(Stored data entries)
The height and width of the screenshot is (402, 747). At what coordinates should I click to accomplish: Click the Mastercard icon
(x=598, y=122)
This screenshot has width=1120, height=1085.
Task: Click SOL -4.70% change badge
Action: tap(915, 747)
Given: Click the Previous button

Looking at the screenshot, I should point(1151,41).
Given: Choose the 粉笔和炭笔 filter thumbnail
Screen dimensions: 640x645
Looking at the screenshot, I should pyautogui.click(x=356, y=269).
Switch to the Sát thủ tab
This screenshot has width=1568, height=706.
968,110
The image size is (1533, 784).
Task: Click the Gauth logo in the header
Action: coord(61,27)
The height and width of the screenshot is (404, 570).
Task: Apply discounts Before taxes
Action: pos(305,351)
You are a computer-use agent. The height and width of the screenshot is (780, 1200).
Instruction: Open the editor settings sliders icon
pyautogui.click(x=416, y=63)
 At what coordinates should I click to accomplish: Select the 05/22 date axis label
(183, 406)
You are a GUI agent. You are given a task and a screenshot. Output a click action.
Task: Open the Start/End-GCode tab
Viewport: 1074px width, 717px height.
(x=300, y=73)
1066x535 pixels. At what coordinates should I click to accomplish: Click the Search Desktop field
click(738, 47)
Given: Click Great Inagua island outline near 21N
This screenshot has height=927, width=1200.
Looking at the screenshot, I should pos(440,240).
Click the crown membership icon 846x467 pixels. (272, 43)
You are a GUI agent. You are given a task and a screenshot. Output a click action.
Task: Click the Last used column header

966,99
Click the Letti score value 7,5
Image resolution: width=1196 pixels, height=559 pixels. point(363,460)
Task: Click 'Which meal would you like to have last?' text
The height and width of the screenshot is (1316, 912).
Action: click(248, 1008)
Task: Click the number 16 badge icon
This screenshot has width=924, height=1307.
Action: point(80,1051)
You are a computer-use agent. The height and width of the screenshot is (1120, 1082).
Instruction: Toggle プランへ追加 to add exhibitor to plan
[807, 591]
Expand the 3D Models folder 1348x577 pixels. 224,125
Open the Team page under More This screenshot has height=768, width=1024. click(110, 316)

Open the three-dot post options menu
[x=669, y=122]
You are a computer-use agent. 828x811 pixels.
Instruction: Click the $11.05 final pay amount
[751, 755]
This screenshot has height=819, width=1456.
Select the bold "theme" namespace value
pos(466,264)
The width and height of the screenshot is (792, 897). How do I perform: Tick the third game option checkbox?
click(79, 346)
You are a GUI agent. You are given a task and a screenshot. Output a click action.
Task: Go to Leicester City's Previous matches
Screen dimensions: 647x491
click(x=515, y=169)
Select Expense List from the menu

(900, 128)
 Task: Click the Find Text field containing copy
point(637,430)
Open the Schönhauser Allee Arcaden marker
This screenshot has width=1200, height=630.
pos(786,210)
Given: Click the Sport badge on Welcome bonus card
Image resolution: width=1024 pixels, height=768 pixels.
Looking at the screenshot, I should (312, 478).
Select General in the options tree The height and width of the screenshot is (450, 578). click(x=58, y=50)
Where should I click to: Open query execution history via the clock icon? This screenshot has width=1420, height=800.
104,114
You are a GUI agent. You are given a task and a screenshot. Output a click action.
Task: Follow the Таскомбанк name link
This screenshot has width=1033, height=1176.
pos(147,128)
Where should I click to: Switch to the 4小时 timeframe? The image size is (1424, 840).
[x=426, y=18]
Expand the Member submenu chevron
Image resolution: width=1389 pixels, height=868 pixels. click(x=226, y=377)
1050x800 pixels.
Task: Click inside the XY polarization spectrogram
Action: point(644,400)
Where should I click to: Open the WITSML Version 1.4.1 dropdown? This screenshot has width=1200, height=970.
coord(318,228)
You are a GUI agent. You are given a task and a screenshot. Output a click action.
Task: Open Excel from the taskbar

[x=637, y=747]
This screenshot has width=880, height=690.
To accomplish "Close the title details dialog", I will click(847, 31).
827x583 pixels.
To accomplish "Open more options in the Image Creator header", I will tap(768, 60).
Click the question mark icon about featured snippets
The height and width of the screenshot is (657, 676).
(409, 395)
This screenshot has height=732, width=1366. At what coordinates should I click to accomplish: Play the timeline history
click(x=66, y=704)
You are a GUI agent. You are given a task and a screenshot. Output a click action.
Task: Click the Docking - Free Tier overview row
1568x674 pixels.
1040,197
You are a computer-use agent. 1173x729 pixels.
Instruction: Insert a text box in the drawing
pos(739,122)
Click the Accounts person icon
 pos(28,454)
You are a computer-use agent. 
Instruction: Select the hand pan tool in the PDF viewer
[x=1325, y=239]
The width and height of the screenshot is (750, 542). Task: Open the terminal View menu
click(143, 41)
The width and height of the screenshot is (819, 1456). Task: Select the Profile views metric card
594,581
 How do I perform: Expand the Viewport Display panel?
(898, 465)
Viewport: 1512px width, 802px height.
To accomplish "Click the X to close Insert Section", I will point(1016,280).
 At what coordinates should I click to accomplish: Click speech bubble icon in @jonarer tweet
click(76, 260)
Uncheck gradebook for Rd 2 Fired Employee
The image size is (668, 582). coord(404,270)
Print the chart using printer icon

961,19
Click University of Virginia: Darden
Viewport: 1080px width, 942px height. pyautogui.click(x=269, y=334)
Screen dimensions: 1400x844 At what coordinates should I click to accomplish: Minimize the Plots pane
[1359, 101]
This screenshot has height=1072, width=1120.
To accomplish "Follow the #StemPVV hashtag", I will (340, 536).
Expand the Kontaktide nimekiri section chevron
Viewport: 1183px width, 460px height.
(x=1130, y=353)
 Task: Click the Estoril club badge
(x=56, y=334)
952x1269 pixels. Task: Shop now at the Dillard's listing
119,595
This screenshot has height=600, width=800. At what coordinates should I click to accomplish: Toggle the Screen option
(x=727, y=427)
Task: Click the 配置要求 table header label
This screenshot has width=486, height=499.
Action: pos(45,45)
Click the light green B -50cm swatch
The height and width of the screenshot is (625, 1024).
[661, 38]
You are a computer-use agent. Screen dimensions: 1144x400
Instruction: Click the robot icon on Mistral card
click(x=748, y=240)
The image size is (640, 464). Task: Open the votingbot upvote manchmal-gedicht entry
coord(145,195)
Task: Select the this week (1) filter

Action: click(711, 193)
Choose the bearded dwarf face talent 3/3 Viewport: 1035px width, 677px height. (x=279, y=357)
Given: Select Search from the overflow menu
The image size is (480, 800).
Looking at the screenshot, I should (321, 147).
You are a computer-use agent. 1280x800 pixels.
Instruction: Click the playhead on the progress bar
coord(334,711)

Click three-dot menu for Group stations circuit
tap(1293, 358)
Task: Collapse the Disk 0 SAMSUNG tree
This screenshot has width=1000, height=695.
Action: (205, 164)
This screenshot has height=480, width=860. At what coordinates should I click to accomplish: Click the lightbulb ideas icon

Activity >>
Among the entries above, identify all lines with "Follow" and copy them.

Problem solution >>
Task: Follow the Таскомбанк name link
To accomplish "Follow the #StemPVV hashtag", I will (340, 536).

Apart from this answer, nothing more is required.